English

Carnival Clothing

Publication date: 
Friday, June 7, 2019

On December 10, 2018, the Fair Labor Association (FLA) initiated a Third Party Complaint (TPC) investigation, after having received a complaint from the Bangalore, India-based Garment Labor Union (GLU) concerning allegations of Sexual Harassment and Freedom of Association violations at Carnival Clothing Company, a Tier 1 supplier of FLA affiliate adidas located in Mysore, India.

Subsequent to receipt of the GLU complaint and before reaching a decision on whether to initiate a formal TPC investigation, FLA staff based in India was in regular contact with both adidas and GLU officials. adidas on November 21, 2018 commissioned an internal investigation of the factory that produced a report that in turn was shared with GLU.

Following several rounds of discussions among the parties, the FLA in consultation with adidas decided to proceed with the TPC mechanism at Step 3 of the process. adidas in turn informed the FLA that it had engaged an independent entity, Glocal Research, a research organization based in Hyderabad, to conduct the investigation. This action was communicated to both to Carnival Clothing factory management and to GLU officials.

Glocal’s investigation into the complaint’s allegations was headed by Dr. Davuluri Venkateswarlu, joined by Dr. Jacob Kalle, Ms. Meghana, and Ms. Manjushree. The onsite investigation was conducted from April 3-7, 2019 and the team submitted its investigation report in May 2019.

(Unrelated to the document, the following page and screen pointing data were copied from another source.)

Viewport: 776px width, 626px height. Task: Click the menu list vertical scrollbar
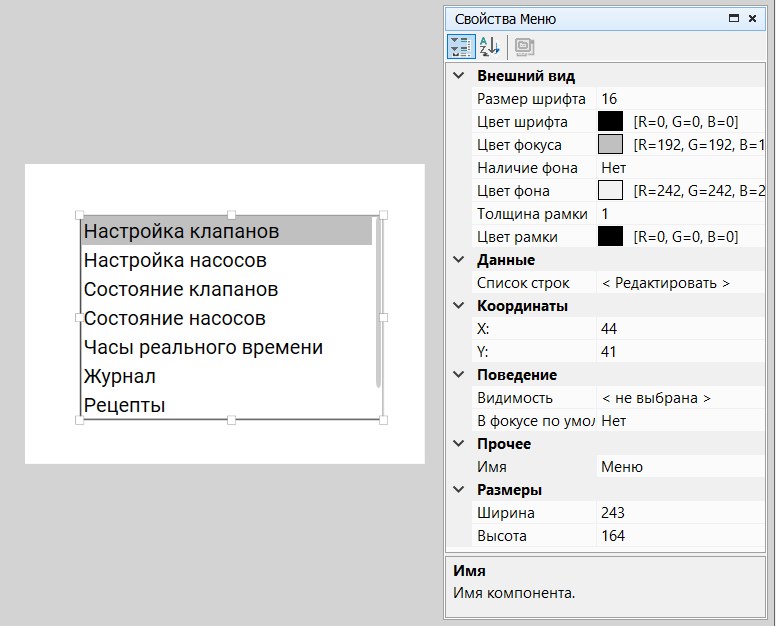coord(378,300)
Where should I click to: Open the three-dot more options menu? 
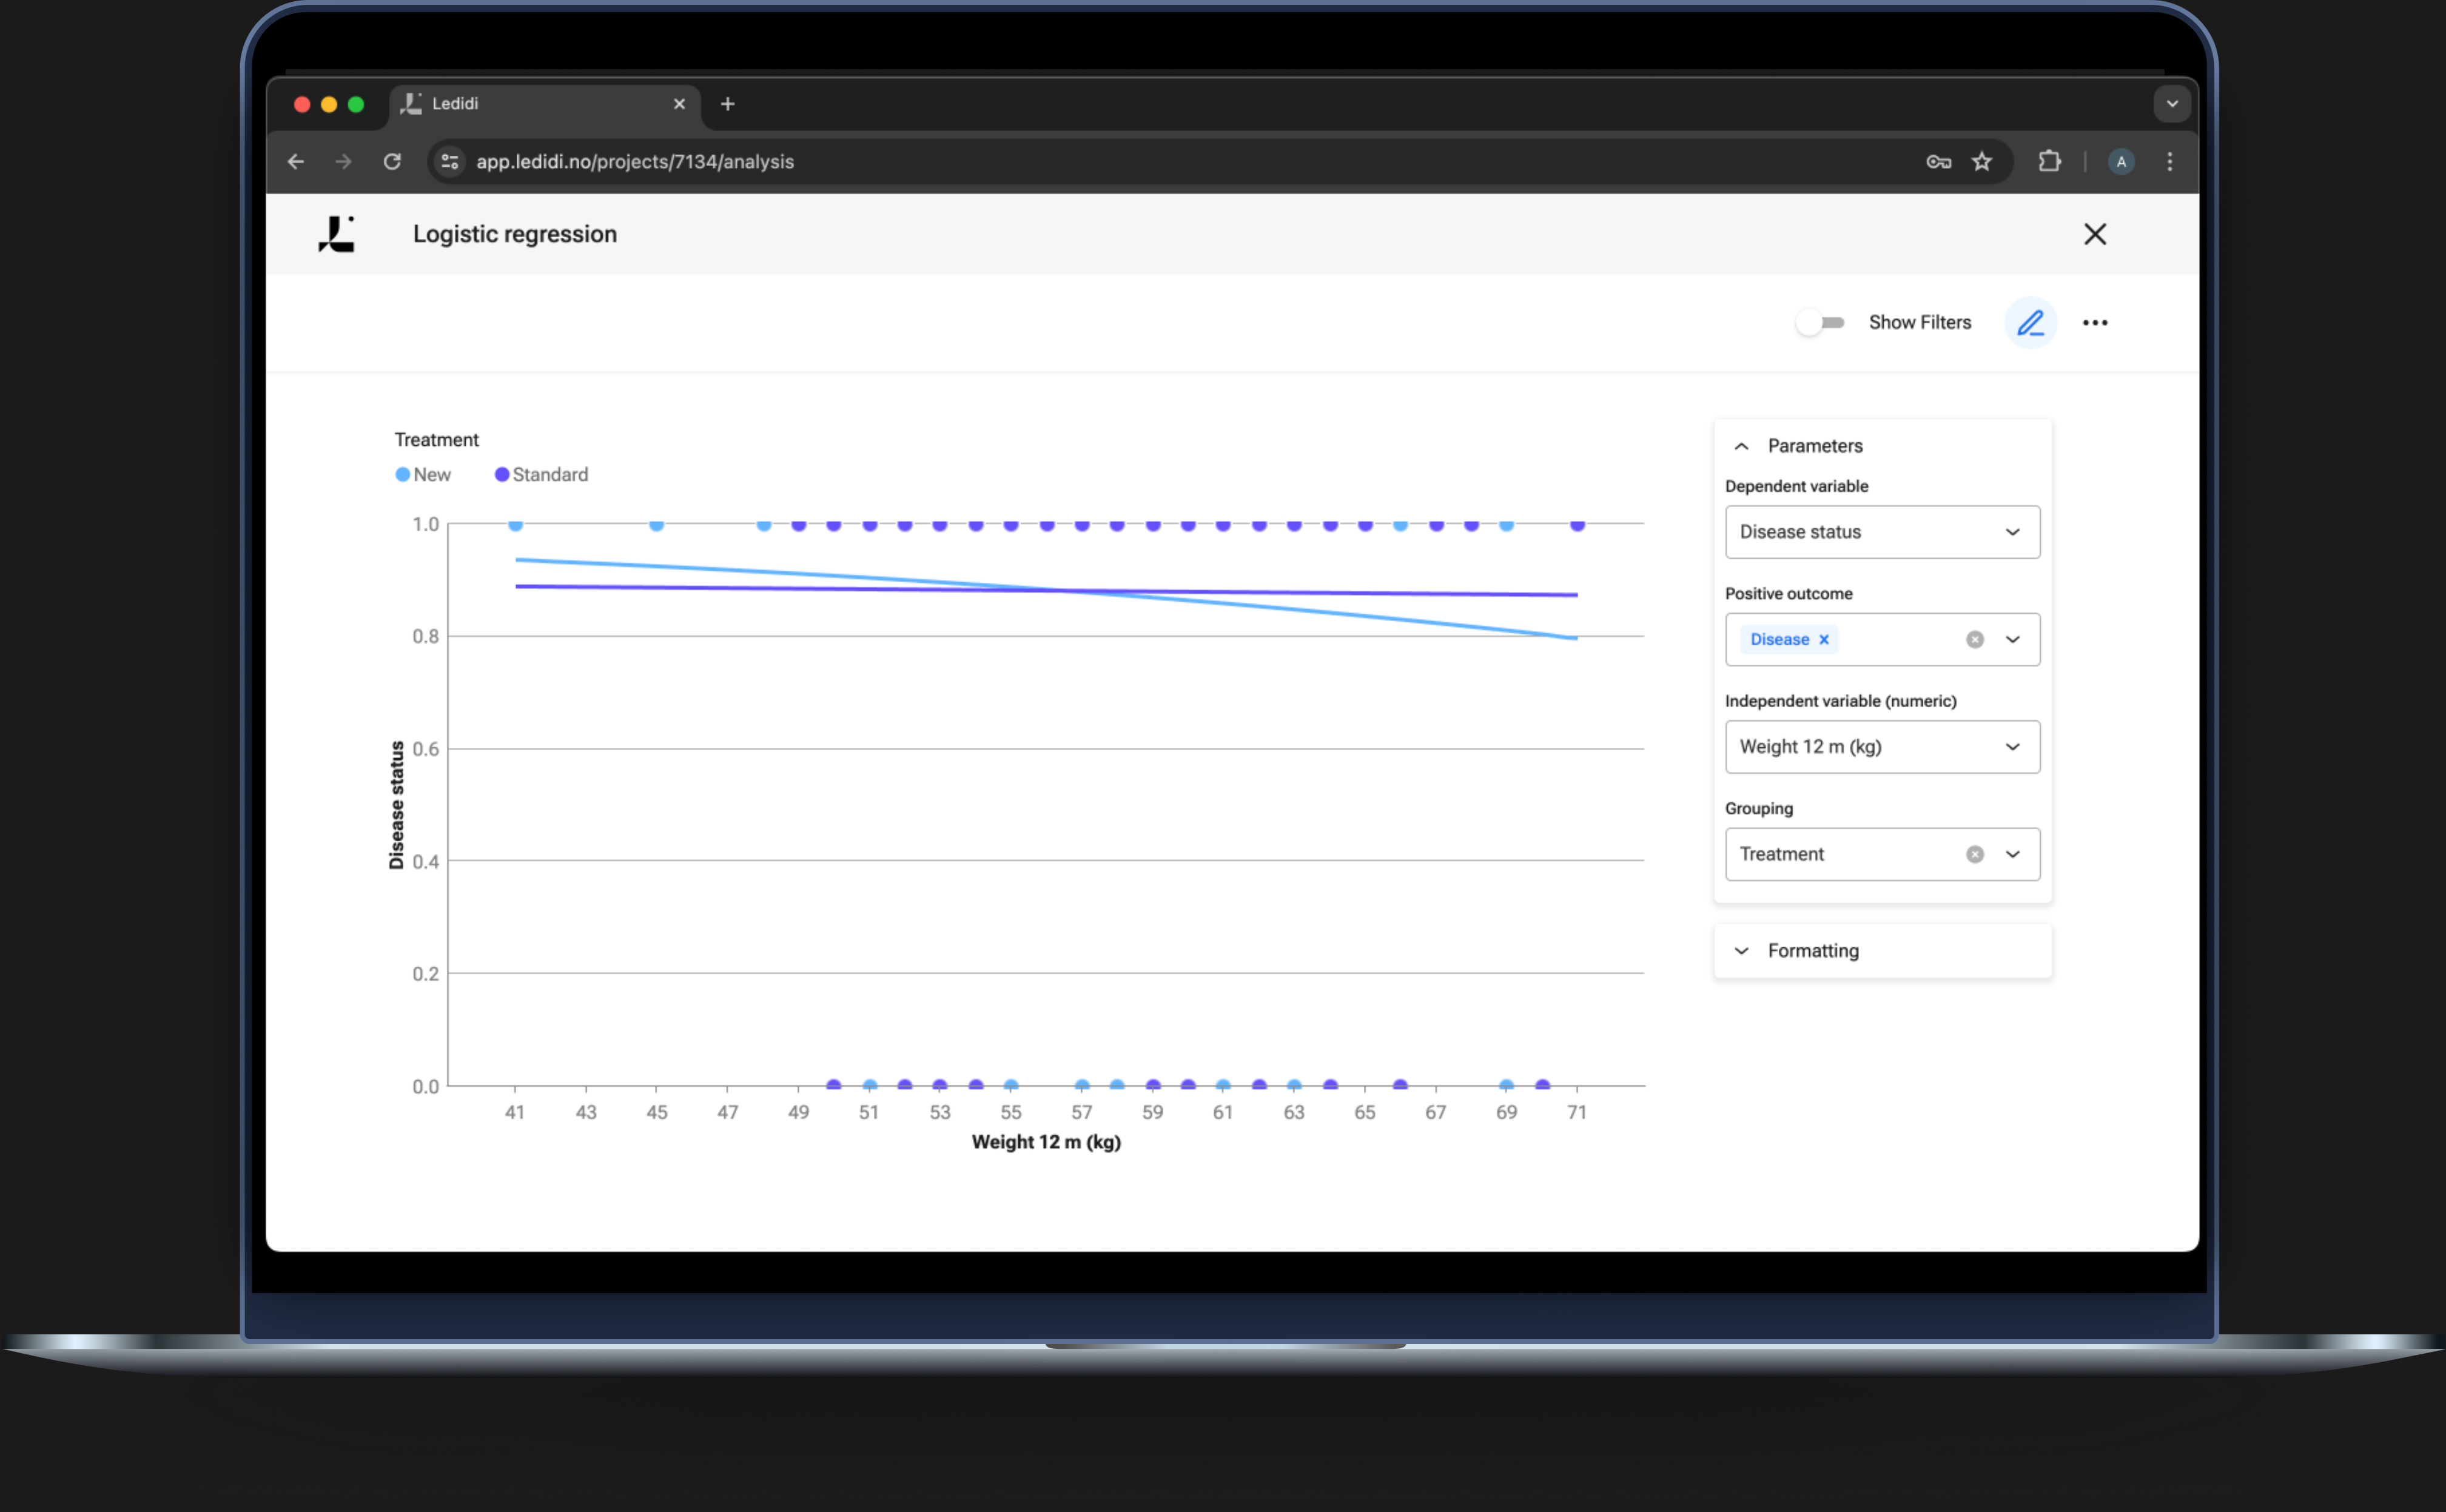(x=2094, y=323)
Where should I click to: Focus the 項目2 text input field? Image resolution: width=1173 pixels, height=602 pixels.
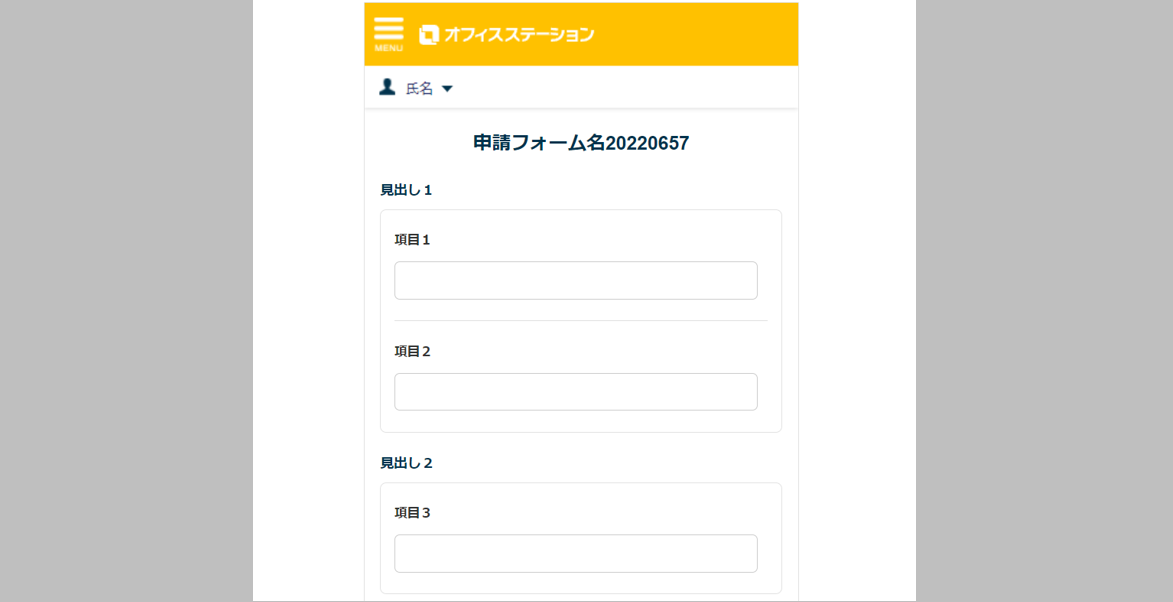pos(576,392)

The report outlines the investigation methodology, including engagement with workers both onsite and offsite, with factory management, and additional outreach, as well as a detailed document review and analysis. The report submitted by Glocal reflects the investigative team’s careful review of the allegations raised by the complainant concerning sexual harassment, freedom of association violations, and other conditions at the Carnival Clothing factory, as reflected in the range of interviews conducted both onsite and offsite, detailed document review, factory walkthrough, and so on. A portion of the report is framed in a spreadsheet format describing the allegations, documents reviewed and meetings/interviews conducted, and in turn the summary of findings and proposed sustainable corrective action plan. This effectively links proposed corrective actions to the underlying findings and conclusions.

The FLA has carefully reviewed each of those elements of the report, in particular the findings and corrective action plan. Consistent with its longstanding practice, the FLA does not substitute its own judgment for that of the independent third-party investigator(s) with respect to description and terminology/word choice, nor with respect to the findings and proposed corrective actions. In fact, there are certain terms used in the report, including with respect to consideration and review of the sensitive sexual harassment allegations, that do not conform with standard FLA usage. That said, taken as a whole, the report follows a careful methodology and by all indications is sound in its characterization of the allegations and in its findings with respect to them.

Most importantly, the report is thorough in its framing of the numerous corrective actions it recommends that Carnival Clothing needs to undertake to address both the specific allegations and more systemic shortcomings identified as a result of the investigation. These include documented failures by factory management to communicate adequately to workers concerning critical issues such as work schedules and overtime work; channels available for reporting grievances and seeking redress; appropriate procedures for review of complaints pertaining to allegations of sexual harassment; and requests made for transfers within the factory; all central issues raised in the complaint. More broadly, the report documents the need for factory management to engage proactively with union officials in resolving grievances.

The report therefore recommends a series of corrective actions to be taken by factory management. Many of these concern the need for much more effective training of workers and management alike with regard to sexual harassment issues, and of those serving on the Grievance Redressal Committee that is responsible for the handling of complaints as well as of other pertinent committees referenced in the report. Other recommendations focus on the need to empower women by putting more of them in supervisory positions and for communicating to workers more broadly on their legal rights and entitlements; as part of the terms of their employment. The report concludes with additional recommendations tied to specific elements of what it terms working conditions. These are all sound recommendations that fit within the scope of the Sustainable Corrective Action Plan developed by the investigators.

The FLA is pleased with the detailed and practical set of proposed actions in that Plan, which it believes – if implemented fully and faithfully by factory management – will go a long way to repairing the policy errors and omissions highlighted in the report. The FLA endorses these recommendations, including those focusing on the exercise by workers of legal rights enshrined both in law and in the FLA’s Code and Benchmarks. The FLA therefore urges adidas to work closely with factory management to implement the listed corrective actions as expeditiously as possible, and to report back in a timely fashion on the status of their implementation. The FLA stands ready to provide guidance and assistance concerning the means for ensuring that these recommendations are indeed implemented effectively to advance the interests and needs of the complainant union’s members and the Carnival Clothing workforce as a whole.